══ Document passage

Gov. Mike Beebe and some of his staff members were in the sky near Russellville and headed for Springdale when the telephone rang at midday on Aug. 13, 2008.
“That was the only time the air phone rang in the airplane in eight years,” he said last week.
That’s how Beebe, who had been governor for a year and a half, learned that Bill Gwatney had been gravely wounded by a gunman who entered the Arkansas Democratic Party headquarters in Little Rock. The airplane returned to Little Rock.
Matt DeCample, who was Beebe’s spokesman, was on the plane. When the plane descended enough to pick up cell tower signals, every cellphone on the plane started buzzing from pent-up text messages and voicemails.
Beebe’s State Police detail took him straight to the Governor’s Mansion. “They wouldn’t let me immediately go anywhere because the guy was on the loose,” he said.
Democratic Party staffers were brought to the governor’s office at the Capitol two blocks away, DeCample said. Counselors were brought in from the University of Arkansas for Medical Sciences — one of the many kindnesses that stand out in the mind of Mariah Hatta, the party executive director who was in the office with Gwatney when he was shot.

════
══ Data excerpts

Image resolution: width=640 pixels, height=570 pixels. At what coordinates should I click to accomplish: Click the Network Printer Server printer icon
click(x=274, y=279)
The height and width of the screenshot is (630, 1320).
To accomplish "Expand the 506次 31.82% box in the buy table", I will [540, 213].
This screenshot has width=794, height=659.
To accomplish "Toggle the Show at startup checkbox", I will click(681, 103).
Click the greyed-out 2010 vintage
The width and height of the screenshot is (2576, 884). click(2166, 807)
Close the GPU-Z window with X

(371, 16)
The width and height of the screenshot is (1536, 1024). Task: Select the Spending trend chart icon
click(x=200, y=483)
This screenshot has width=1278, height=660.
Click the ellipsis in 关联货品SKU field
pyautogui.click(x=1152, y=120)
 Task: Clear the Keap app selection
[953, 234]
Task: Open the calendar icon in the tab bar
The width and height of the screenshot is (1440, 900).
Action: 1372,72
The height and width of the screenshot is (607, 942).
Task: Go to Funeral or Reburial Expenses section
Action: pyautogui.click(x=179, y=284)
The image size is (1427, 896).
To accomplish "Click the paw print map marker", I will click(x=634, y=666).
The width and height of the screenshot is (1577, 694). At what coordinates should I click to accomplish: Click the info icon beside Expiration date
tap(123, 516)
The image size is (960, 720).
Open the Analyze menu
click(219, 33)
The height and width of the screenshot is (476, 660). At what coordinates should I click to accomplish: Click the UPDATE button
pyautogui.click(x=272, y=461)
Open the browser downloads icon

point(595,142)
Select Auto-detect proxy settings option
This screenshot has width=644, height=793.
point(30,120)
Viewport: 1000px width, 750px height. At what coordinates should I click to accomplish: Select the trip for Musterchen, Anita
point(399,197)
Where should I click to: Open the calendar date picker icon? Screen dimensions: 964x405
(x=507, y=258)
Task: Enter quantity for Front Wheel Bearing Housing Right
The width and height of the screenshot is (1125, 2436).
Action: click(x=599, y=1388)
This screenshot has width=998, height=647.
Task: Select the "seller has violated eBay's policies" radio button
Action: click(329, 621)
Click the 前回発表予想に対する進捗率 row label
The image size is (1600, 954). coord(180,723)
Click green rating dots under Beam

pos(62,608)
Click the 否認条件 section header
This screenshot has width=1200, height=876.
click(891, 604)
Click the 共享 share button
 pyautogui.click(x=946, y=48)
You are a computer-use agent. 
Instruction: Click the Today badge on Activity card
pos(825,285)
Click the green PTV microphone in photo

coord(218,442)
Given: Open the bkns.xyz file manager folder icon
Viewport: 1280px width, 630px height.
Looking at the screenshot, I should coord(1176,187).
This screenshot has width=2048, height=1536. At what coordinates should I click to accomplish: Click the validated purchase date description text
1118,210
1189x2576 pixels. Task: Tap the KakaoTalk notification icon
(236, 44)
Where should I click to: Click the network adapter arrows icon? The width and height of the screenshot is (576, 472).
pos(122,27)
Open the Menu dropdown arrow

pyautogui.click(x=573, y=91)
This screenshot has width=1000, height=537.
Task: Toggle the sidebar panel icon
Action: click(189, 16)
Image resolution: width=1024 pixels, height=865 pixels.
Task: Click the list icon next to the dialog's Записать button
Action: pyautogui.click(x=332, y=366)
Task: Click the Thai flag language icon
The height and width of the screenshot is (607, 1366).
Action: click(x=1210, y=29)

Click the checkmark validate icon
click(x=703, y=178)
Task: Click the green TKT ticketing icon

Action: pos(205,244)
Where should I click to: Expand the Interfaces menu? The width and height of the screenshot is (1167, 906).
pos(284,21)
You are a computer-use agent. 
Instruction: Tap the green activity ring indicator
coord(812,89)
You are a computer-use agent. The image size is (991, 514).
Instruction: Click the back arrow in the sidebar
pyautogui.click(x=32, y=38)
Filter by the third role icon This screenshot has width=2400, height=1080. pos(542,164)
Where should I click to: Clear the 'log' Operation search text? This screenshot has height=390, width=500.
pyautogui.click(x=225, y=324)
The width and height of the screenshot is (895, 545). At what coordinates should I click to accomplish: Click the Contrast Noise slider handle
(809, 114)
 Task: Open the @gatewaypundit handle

════

- _Check your understanding_
(a) Retype the article on the Gwatney shooting word for word, starting with "Matt DeCample, who" and going on through "messages and voicemails.".
(b) Which people are named in the article on the Gwatney shooting? List every one.
(c) Carry on the article on the Gwatney shooting from its last sentence.
The entries have no connection to the article on the Gwatney shooting.

- _Exercise results_
(a)
Matt DeCample, who was Beebe’s spokesman, was on the plane. When the plane descended enough to pick up cell tower signals, every cellphone on the plane started buzzing from pent-up text messages and voicemails.

(b) Mike Beebe, Bill Gwatney, Matt DeCample, Mariah Hatta

(c)
The gunman, promptly identified as Timothy Dale Johnson from Beebe’s hometown of Searcy, was fatally wounded in a shootout with law enforcement near Sheridan at about 12:30 p.m., so Beebe was able to join Gwatney’s family and friends at UAMS Medical Center in Little Rock before Gwatney was pronounced dead at 3:59 p.m.
“In a way it seems like yesterday,” Beebe said, “and in a way it seems like forever ago.”
He still feels some responsibility for Gwatney’s death. “I think about that a lot, and I have a lot of guilt about that, because if I hadn’t asked him to be chairman, he wouldn’t be there,” Beebe said.
But he then dismissed that line of thinking, saying other factors combined to put Gwatney in the wrong place at the wrong time.
“There was no rational basis for an irrational act,” he concluded.
Beebe said Gwatney had not discussed with him any future political ambitions, although Gwatney did complain about being term-limited from the state Senate while still in his early 40s. “He certainly had the talent to run for statewide office. He had politics in his blood, so it would not have been out of the realm of reason if he had run for statewide office.”
Will Bond, another Jacksonville Democrat who later served as the state party chairman, started his political career on Gwatney’s first run for the state Senate. He said Gwatney “would have had a legitimate shot at being lieutenant governor or even governor. He had the skills and was personally positioned to be able to do that.”
Hatta said she has given a lot of thought to what Arkansas lost that day. “Obviously, so many lives would have been different. And I think politics would have been different in Arkansas,” she said.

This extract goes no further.